Handle with Care, however, took me well over a week to read.
“When Charlotte and Sean O’Keefe’s daughter, Willow, is born with severe osteogenesis imperfecta, they are devastated – she will suffer hundreds of broken bones as she grows, a lifetime of pain. As the family struggles to make ends meet to cover Willow’s medical expenses, Charlotte thinks she has found an answer. If she files a wrongful birth lawsuit against her ob/gyn for not telling her in advance that her child would be born severely disabled, the monetary payouts might ensure a lifetime of care for Willow. But it means that Charlotte has to get up in a court of law and say in public that she would have terminated the pregnancy if she’d known about the disability in advance – words that her husband can’t abide, that Willow will hear, and that Charlotte cannot reconcile. And the ob/gyn she’s suing isn’t just her physician – it’s her best friend.” – Website Synopsis
The plot is challenging and emotional. Picoult tells the story from everyone’s point of view – a technique that adds incredible depth to a story if done well, or proves distracting if poorly crafted. In this case, she’s done it well.

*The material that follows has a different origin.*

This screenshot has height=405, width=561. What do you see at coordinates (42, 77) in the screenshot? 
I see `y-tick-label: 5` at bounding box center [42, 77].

By exploring everyone’s motives, their reactions, the way they see the world and the experiences that have shaped their perspective, Picoult has you torn, trying to reconcile seemingly irreconcilable positions. There was only so much of that I could take in one sitting though, hence the long drawn out read.
I was dissappointed with the final chapter, unfortunately the only chapter that is written from Willow’s perspective. The author adds one final twist, a cruel irony that is unneccesary and unrealistic, taking the story from a sad to downright depressing.

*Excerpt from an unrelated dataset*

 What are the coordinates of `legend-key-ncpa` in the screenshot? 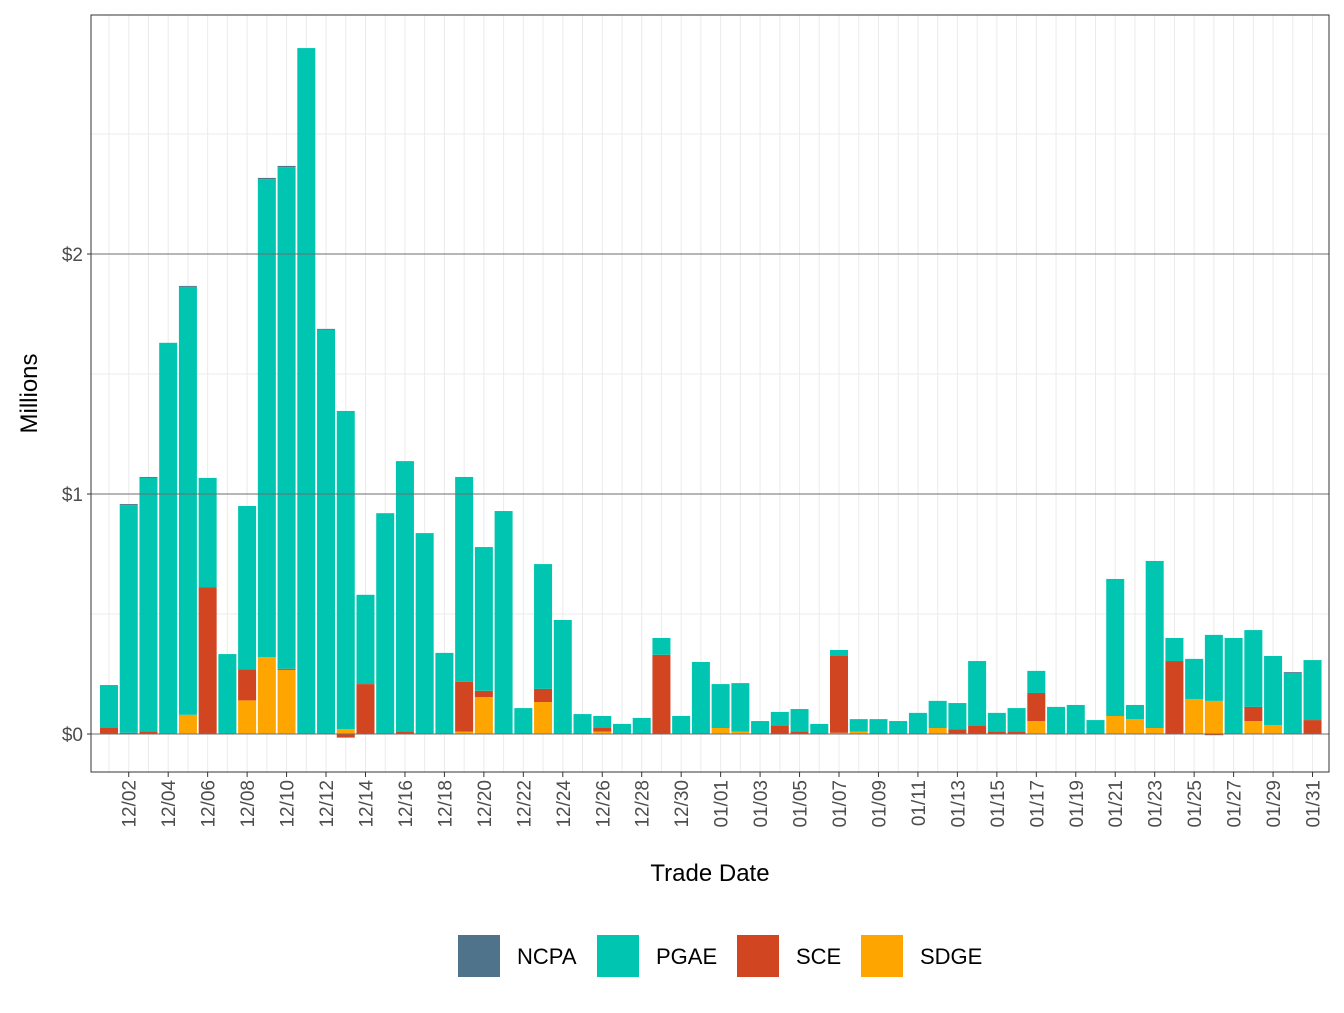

It’s not a book I liked, and it’s not a book I would read again anytime soon. But it has left an impression on me. I’ve been left questioning my perspective on a whole range of issues – motherhood, justice, disability, love, money and friendship – and I think that’s something I need to do more regularly.
A novel that is entertaining or enjoyable is always easier to pick up, easier to read, easier to recommend. But a novel that challenges you to take stock of the way you see the world is always worth the time and tears it takes to get through it.